Task input: Begin
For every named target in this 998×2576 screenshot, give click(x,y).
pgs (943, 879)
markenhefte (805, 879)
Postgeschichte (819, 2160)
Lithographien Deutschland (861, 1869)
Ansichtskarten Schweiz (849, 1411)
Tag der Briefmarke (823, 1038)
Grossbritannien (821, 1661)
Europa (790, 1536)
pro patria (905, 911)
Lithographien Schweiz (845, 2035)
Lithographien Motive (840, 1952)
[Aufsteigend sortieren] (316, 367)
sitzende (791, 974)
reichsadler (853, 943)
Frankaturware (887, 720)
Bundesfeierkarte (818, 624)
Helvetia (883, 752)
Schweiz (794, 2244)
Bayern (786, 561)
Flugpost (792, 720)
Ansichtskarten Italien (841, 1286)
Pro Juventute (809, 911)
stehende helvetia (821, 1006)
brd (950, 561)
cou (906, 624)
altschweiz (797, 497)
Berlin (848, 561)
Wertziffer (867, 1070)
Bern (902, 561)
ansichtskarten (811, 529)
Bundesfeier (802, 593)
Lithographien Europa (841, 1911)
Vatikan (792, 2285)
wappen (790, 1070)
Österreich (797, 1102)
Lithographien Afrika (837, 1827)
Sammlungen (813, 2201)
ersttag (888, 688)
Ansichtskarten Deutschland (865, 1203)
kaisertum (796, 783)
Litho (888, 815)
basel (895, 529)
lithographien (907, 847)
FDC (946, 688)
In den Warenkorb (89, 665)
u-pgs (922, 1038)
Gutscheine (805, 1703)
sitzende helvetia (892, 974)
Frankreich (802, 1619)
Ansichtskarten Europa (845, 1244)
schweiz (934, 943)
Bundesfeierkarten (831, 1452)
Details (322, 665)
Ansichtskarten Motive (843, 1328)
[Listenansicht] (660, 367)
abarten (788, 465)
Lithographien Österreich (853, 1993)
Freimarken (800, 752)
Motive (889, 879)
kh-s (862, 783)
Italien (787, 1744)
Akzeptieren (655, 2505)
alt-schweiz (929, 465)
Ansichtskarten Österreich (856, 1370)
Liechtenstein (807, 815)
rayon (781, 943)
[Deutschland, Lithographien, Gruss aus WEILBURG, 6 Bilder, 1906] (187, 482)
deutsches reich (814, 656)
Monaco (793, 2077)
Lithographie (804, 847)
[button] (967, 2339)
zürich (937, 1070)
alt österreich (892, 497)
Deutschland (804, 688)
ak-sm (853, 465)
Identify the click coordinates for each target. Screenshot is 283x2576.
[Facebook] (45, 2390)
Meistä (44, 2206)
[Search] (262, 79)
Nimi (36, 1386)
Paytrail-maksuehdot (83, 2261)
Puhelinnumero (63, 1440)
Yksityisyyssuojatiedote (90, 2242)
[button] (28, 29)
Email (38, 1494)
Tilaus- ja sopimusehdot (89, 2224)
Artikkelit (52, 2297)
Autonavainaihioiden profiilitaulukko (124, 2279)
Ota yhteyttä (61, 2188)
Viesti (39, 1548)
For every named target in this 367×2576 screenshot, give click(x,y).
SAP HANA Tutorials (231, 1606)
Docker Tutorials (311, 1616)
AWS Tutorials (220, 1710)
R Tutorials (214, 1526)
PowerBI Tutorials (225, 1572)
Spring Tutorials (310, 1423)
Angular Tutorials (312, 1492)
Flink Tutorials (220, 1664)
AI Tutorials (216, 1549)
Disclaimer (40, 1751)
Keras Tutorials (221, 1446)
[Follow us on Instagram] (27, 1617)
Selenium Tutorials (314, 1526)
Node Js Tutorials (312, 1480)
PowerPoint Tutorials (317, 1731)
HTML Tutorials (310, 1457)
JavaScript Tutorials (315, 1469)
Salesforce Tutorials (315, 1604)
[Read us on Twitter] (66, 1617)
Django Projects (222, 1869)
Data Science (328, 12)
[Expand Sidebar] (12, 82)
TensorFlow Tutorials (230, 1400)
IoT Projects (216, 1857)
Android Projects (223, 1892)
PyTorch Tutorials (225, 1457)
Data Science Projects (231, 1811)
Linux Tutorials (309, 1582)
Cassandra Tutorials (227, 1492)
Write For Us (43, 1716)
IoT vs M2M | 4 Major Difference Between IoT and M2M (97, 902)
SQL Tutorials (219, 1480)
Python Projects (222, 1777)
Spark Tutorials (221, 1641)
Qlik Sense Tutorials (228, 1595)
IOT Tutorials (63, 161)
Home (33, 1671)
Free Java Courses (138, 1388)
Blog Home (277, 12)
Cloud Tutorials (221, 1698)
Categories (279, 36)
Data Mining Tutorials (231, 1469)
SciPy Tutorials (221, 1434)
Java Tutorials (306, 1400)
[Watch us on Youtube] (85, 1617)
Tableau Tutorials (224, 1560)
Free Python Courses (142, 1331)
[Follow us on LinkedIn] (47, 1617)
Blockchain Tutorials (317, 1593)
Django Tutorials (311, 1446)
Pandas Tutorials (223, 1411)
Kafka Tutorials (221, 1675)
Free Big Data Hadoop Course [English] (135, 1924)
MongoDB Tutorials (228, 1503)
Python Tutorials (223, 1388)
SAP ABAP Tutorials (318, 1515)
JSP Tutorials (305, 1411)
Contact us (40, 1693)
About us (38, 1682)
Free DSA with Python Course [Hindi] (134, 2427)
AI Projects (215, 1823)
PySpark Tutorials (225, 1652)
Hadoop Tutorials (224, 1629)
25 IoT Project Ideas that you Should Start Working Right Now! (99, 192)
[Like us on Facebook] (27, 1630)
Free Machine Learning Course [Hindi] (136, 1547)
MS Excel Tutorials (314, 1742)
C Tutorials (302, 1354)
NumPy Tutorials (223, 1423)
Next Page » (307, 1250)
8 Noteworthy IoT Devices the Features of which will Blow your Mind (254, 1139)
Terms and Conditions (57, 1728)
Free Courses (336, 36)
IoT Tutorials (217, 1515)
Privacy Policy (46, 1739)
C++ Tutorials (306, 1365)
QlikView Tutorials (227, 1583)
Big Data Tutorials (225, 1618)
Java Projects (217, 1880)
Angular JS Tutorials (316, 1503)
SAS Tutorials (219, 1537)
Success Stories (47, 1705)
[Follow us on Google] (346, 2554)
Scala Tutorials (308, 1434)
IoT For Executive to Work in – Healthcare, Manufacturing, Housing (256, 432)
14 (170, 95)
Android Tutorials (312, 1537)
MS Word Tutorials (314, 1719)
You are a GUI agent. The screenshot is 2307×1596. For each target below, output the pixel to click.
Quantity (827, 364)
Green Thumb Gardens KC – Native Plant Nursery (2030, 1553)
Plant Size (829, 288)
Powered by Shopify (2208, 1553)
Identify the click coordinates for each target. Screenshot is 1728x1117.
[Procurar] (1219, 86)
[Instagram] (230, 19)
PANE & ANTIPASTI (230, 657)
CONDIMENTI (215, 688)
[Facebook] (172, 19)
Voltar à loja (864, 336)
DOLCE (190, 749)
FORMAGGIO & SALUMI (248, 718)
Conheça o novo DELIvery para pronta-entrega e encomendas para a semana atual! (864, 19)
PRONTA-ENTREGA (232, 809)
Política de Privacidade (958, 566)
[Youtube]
Task input: End
Set down, exactly as they stand above, the lines starting with the line with "JavaScript Tutorials (315, 1469)" and going on through the line with "NumPy Tutorials (223, 1423)", and no others.

### Solution for this problem
JavaScript Tutorials (315, 1469)
Salesforce Tutorials (315, 1604)
[Read us on Twitter] (66, 1617)
Django Projects (222, 1869)
Data Science (328, 12)
[Expand Sidebar] (12, 82)
TensorFlow Tutorials (230, 1400)
IoT Projects (216, 1857)
Android Projects (223, 1892)
PyTorch Tutorials (225, 1457)
Data Science Projects (231, 1811)
Linux Tutorials (309, 1582)
Cassandra Tutorials (227, 1492)
Write For Us (43, 1716)
IoT vs M2M | 4 Major Difference Between IoT and M2M (97, 902)
SQL Tutorials (219, 1480)
Python Projects (222, 1777)
Spark Tutorials (221, 1641)
Qlik Sense Tutorials (228, 1595)
IOT Tutorials (63, 161)
Home (33, 1671)
Free Java Courses (138, 1388)
Blog Home (277, 12)
Cloud Tutorials (221, 1698)
Categories (279, 36)
Data Mining Tutorials (231, 1469)
SciPy Tutorials (221, 1434)
Java Tutorials (306, 1400)
[Watch us on Youtube] (85, 1617)
Tableau Tutorials (224, 1560)
Free Python Courses (142, 1331)
[Follow us on LinkedIn] (47, 1617)
Blockchain Tutorials (317, 1593)
Django Tutorials (311, 1446)
Pandas Tutorials (223, 1411)
Kafka Tutorials (221, 1675)
Free Big Data Hadoop Course [English] (135, 1924)
MongoDB Tutorials (228, 1503)
Python Tutorials (223, 1388)
SAP ABAP Tutorials (318, 1515)
JSP Tutorials (305, 1411)
Contact us (40, 1693)
About us (38, 1682)
Free DSA with Python Course [Hindi] (134, 2427)
AI Projects (215, 1823)
PySpark Tutorials (225, 1652)
Hadoop Tutorials (224, 1629)
25 IoT Project Ideas that you Should Start Working Right Now! (99, 192)
[Like us on Facebook] (27, 1630)
Free Machine Learning Course [Hindi] (136, 1547)
MS Excel Tutorials (314, 1742)
C Tutorials (302, 1354)
NumPy Tutorials (223, 1423)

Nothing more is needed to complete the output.